### TRY IT
Scan the records beneath this line for the line holding "Click the empty Address (continued) field" and the line holding "Select yesterday's 444 pageviews value", then transcribe exactly those two and all lines between.

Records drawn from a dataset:
++++

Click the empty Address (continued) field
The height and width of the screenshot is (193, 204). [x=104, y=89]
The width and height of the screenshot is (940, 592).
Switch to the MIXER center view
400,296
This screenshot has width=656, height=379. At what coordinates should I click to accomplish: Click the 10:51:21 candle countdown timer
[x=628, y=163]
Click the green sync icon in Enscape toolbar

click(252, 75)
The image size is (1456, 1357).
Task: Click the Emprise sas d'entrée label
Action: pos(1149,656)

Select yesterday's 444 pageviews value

++++

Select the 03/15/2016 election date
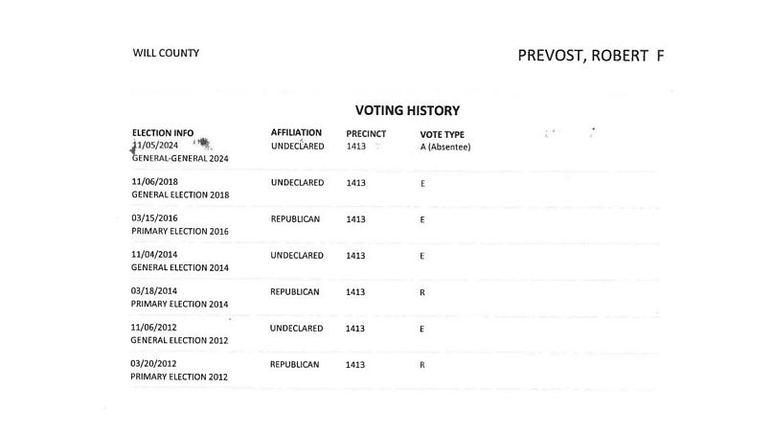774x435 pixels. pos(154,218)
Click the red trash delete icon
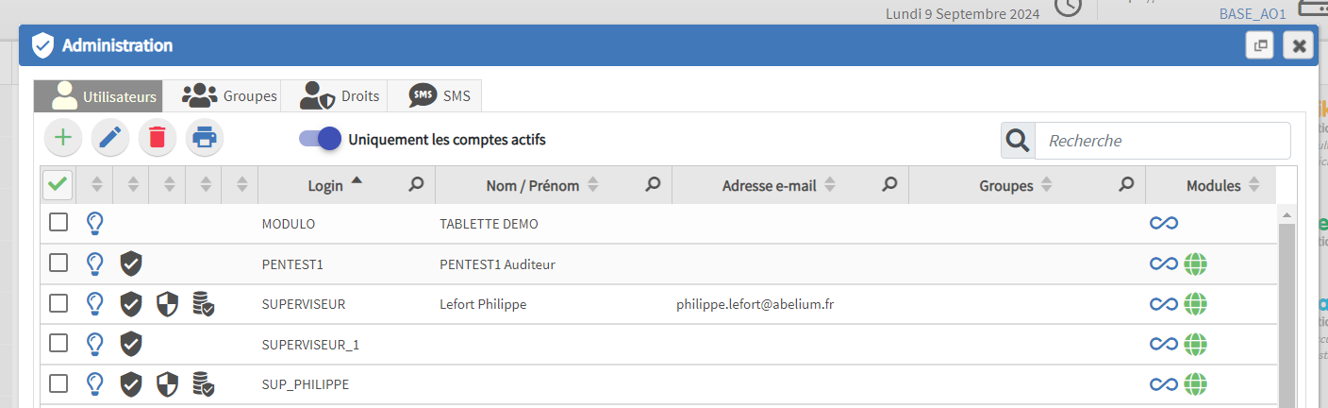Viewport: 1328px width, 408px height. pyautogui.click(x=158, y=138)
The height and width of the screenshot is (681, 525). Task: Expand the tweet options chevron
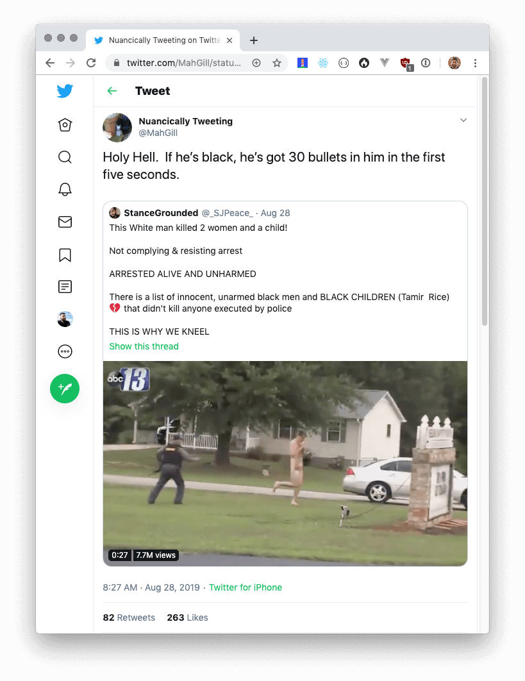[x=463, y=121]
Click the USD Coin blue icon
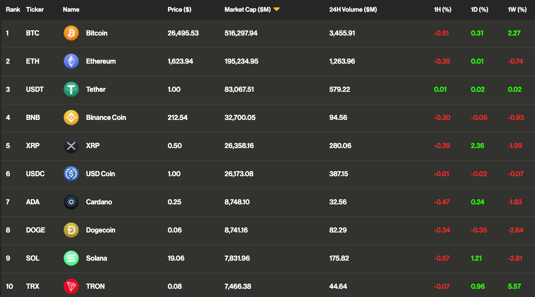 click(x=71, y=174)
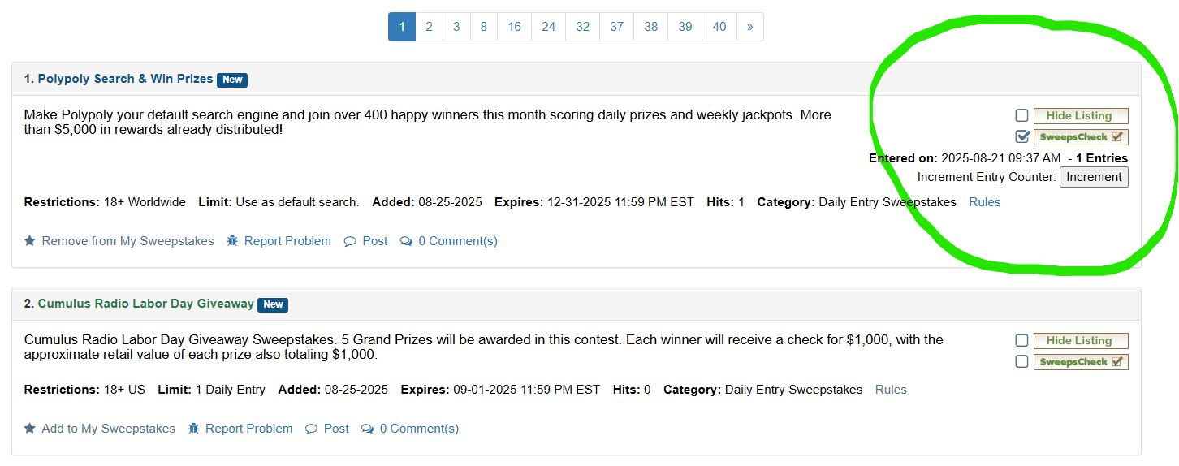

++++

### ANSWER TO THE PROBLEM
Click the empty Address (continued) field
The height and width of the screenshot is (193, 204). [x=104, y=89]
The width and height of the screenshot is (940, 592).
Switch to the MIXER center view
400,296
This screenshot has width=656, height=379. At what coordinates should I click to accomplish: Click the 10:51:21 candle countdown timer
[x=628, y=163]
Click the green sync icon in Enscape toolbar

click(252, 75)
The image size is (1456, 1357).
Task: Click the Emprise sas d'entrée label
Action: pos(1149,656)

Select yesterday's 444 pageviews value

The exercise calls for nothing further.